Parsing text into dates?

T

Thomas W

I'm developing a web-application where the user sometimes has to enter
dates in plain text, allthough a format may be provided to give clues.
On the server side this piece of text has to be parsed into a datetime
python-object. Does anybody have any pointers on this?

Besides the actual parsing, my main concern is the different locale
date formats and how to be able to parse those strange us-like
"month/day/year" compared to the clever and intuitive european-style
"day/month/year" etc.

I've searched google, but haven't found any good referances that helped
me solve this problem, especially with regards to the locale date
format issues.

Best regards,
Thomas
 
J

John Machin

I'm developing a web-application where the user sometimes has to enter
dates in plain text, allthough a format may be provided to give clues.
On the server side this piece of text has to be parsed into a datetime
python-object. Does anybody have any pointers on this?

Besides the actual parsing, my main concern is the different locale
date formats and how to be able to parse those strange us-like
"month/day/year" compared to the clever and intuitive european-style
"day/month/year" etc.

<rant>
Well I'm from a locale that uses the dd/mm/yyyy style and I think it's
only marginally less stupid than the mm/dd/yyyy style.
</rant>

How much intuition is required to determine in an international
context what was meant by 01/12/2004? First of December or 12th of
January? The consequences of misinterpretation can be enormous.

If this application is being deployed from a central server where the
users can be worldwide, you have two options:

(a) try to work out somehow what the user's locale is, and then work
with dates in the legacy format "appropriate" to the locale.
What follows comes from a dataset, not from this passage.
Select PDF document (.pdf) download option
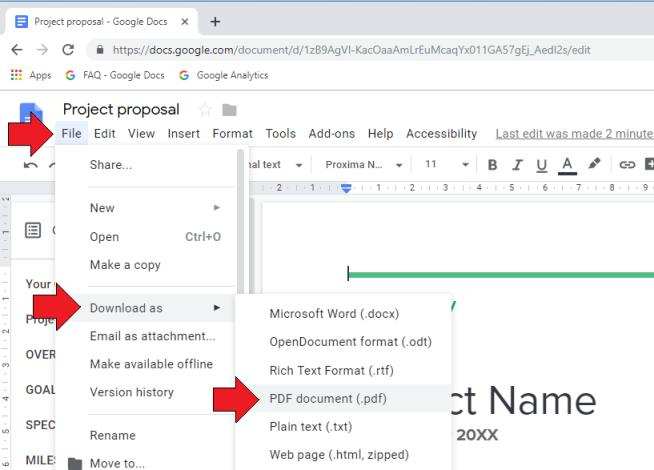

(b) Use the considerably-less-stupid ISO 8601 standard format
yyyy-mm-dd (e.g. 2004-12-01) -- throughout your web-application, not
just in your data entry.

Having said all of that, [bottom-up question] how are you handling
locale differences in language, script, currency symbol, decimal
"point", thousands separator, postal address formats, surname /
given-name order, etc etc etc? [top-down question] What *is* your
target audience?
 
P

Peter Hansen

John said:
If this application is being deployed from a central server where the
users can be worldwide, you have two options:

(a) try to work out somehow what the user's locale is, and then work
with dates in the legacy format "appropriate" to the locale.

And this inevitably screws a large number of Canadians (and probably
others), those poor conflicted folk caught between their European roots
and their American neighbours, some of whom use mm/dd/yy and others of
whom use dd/mm/yy on a regular basis. And some of us who switch
willy-nilly, much as we do between metric and imperial. :-(
(b) Use the considerably-less-stupid ISO 8601 standard format
yyyy-mm-dd (e.g. 2004-12-01) -- throughout your web-application, not
just in your data entry.

+1 (emphatically!) (I almost always use this form even on government
submissions, and nobody has complained yet. Of course, they haven't
started changing the forms yet, either...)

-Peter
 
G

George Sakkis

Thomas W said:
I'm developing a web-application where the user sometimes has to enter
dates in plain text, allthough a format may be provided to give clues.
On the server side this piece of text has to be parsed into a datetime
python-object. Does anybody have any pointers on this?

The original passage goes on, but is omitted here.